Complete step-by-step solution:
Sample Space: The sample space associated with a random experiment is the set of all possible outcomes. An event is a subset of the sample space.
Event: An event E is said to occur on a particular trial of the experiment if the outcome observed is an element of the set E.
We know that Probability (event) $= \dfrac{{{\text{Number}}\,{\text{of}}\,{\text{favourable}}\,{\text{outcomes}}}}{{{\text{Total}}\,{\text{number}}\,{\text{of}}\,{\text{outcomes}}}}$
We are to find The probability that in the toss of two dice, we obtain the sum \[7\] or \[11\] .
Now the first dice may appear in \[6\] different ways and according to any one way in which the first appears, the second can appear in \[6\] ways.
The two dice therefore may appear in \[6 \times 6 = 36\] ways.
Favourable ways of getting a sum of \[7\] are \[(1,6),(6,1),(2,5),(5,2),(3,4),(4,3)\]
Thus the sum of \[7\] may appear in \[6\] different ways.
P(getting sum of \[7\]) \[ = \dfrac{6}{{36}} = \dfrac{1}{6}\]
Favourable ways of getting a sum of \[11\] are \[(5,6),(6,5)\]
Thus the sum of \[11\] may appear in \[2\] different ways.
P(getting sum of \[11\]) \[ = \dfrac{2}{{36}} = \dfrac{1}{{18}}\]
Hence Probability of getting sum of \[7\] or \[11\]) \[ = \dfrac{1}{6} + \dfrac{1}{{18}}\]
\[ = \dfrac{2}{9}\]
Therefore option (3) is the correct answer .

Note: Multiplication rule of counting is followed when we calculate the total number of outcomes when two dice are rolled.
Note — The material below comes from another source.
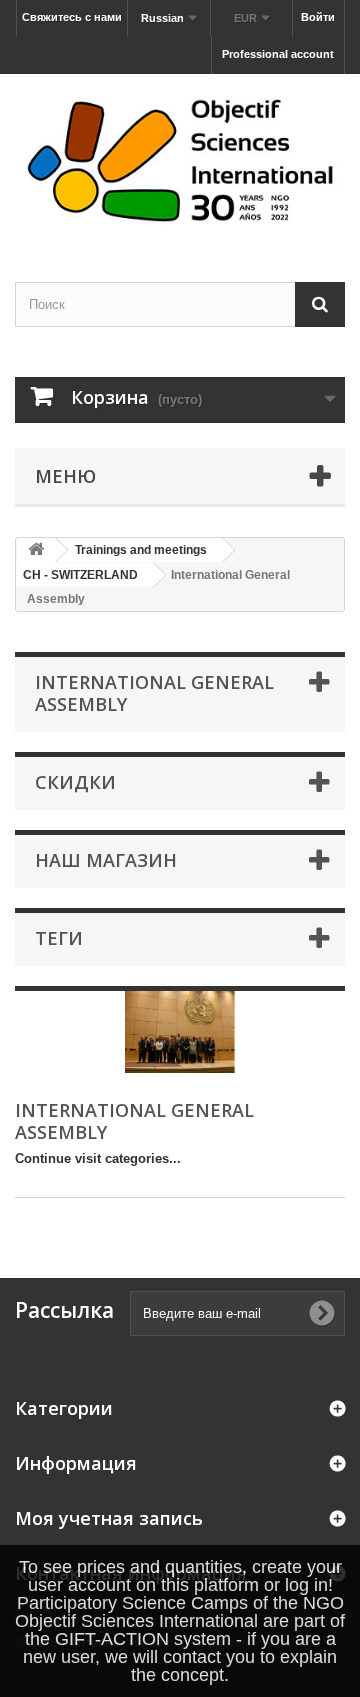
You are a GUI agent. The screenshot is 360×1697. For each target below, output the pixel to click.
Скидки (75, 782)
Multiplication rule of counting states that if there are x ways of doing one thing and y ways of doing another thing, then both the things can be done in xy ways. An Additional rule is also followed when we add the probabilities of sum of seven and eleven appearing on the dice. The additional rule of probability states that the probability of either of the two events to happen is the sum of the probabilities of the two events provided that the two events are mutually exclusive.